The 81 seats of the Parliament of Montenegro are elected in a single nationwide constituency by closed list proportional representation. Seats are allocated using the d'Hondt method with a three percent electoral threshold. Minority groups that account for up to 15 percent of the population are given an exemption that lowers the electoral threshold to 0.7 percent if their list fails to cross the three percent threshold.
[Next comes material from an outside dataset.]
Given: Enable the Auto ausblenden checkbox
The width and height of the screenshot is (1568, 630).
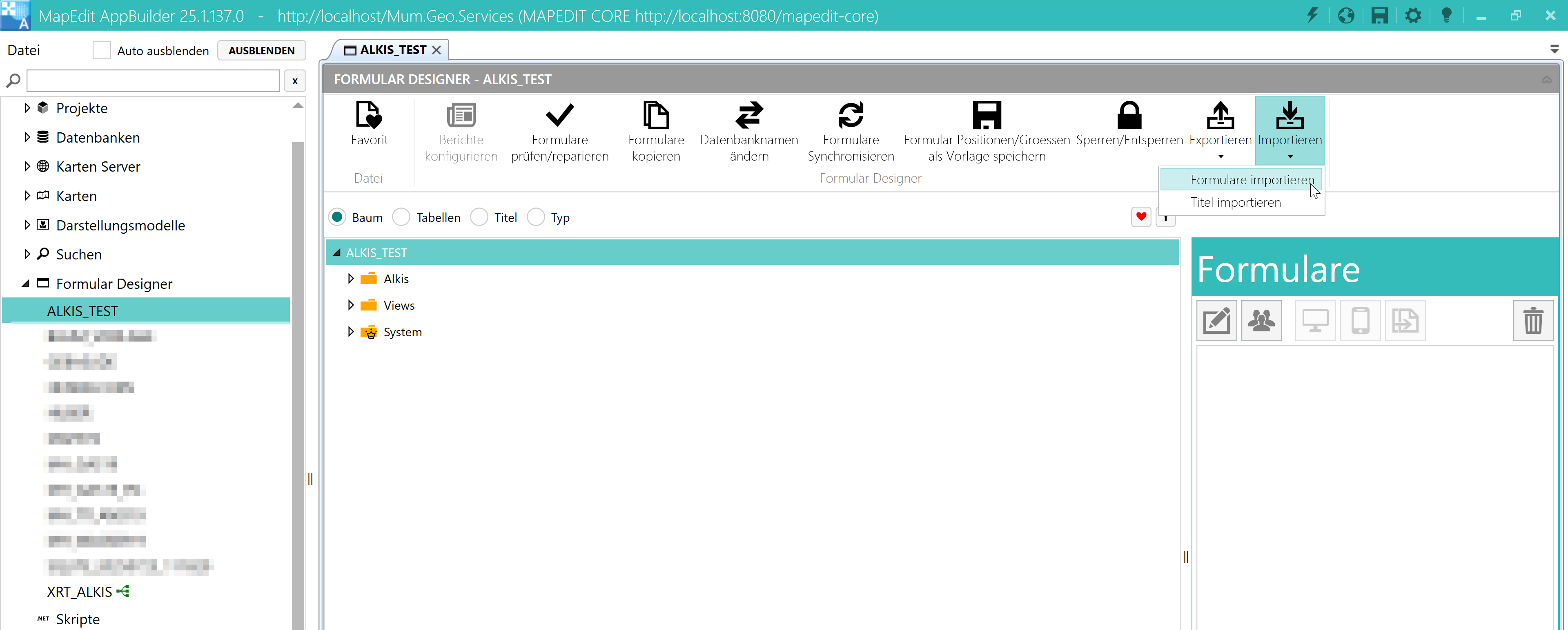Looking at the screenshot, I should (x=102, y=51).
For ethnic Croats, if no list representing the population passes the 0.7 percent threshold, the list with the most votes will win one seat if it receives more than 0.35 percent of the vote.

===2023 parliamentary election===

| Party |  | Votes | % | Seats | +/– |
|  | Europe Now! | 77,203 | 25.53 | 24 | +22 |
|  | Together! (DPS–SD–LP–UDSh) | 70,228 | 23.22 | 21 | −12 |
|  | For the Future of Montenegro (NSD–DNP–RP) | 44,565 | 14.74 | 13 | −2 |
|  | Aleksa and Dritan – Count Bravely! (Democrats–URA) | 37,730 | 12.48 | 11 | −1 |
|  | Bosniak Party | 21,423 | 7.08 | 6 | +3 |
|  | SNP–DEMOS | 9,472 | 3.13 | 2 | −4 |
|  | Social Democratic Party of Montenegro | 9,010 | 2.98 | 0 | −2 |
|  | Justice for All | 8,380 | 2.77 | 0 | New |
|  | Albanian Forum (ASh–LDSh–UNSh) | 5,767 | 1.91 | 2 | +2 |
|  | Turnaround for a Safe Montenegro | 4,833 | 1.60 | 0 | New |
|  | Albanian Alliance (FORCA–PD–LSMZ) | 4,512 | 1.49 | 1 | –1 |
|  | People's Coalition (DHP–PCG–SCG–DSS–PZPV) | 3,630 | 1.20 | 0 | −1 |
|  | Croatian Civic Initiative | 2,226 | 0.74 | 1 | +1 |
|  | Movement for Changes | 1,993 | 0.66 | 0 | −5 |
|  | Yes, We Can! | 1,444 | 0.48 | 0 | New |
| Total |  | 302,416 | 100.00 | 81 | 0 |
| Valid votes |  | 302,416 | 99.05 |  |  |
| Invalid/blank votes |  | 2,890 | 0.95 |  |  |
| Total votes |  | 305,306 | 100.00 |  |  |
| Registered voters/turnout |  | 542,468 | 56.28 |  |  |
Source: RTC

==Symbols==
In 2024, Speaker Andrija Mandić introduced a new visual identity for the Parliament of Montenegro, presenting a logo depicting the Palace of Zeta Banovina, a building that had once housed key institutions in Montenegro. Mandić stated that the design was chosen to honour Cetinje as Montenegro’s historic capital. The move drew criticism from opposition parties with Democratic Party of Socialists of Montenegro MP Andrija Nikolić questioned the authority to implement the change and argued that the Zeta Banovina symbol evoked a period when Montenegro lost its name.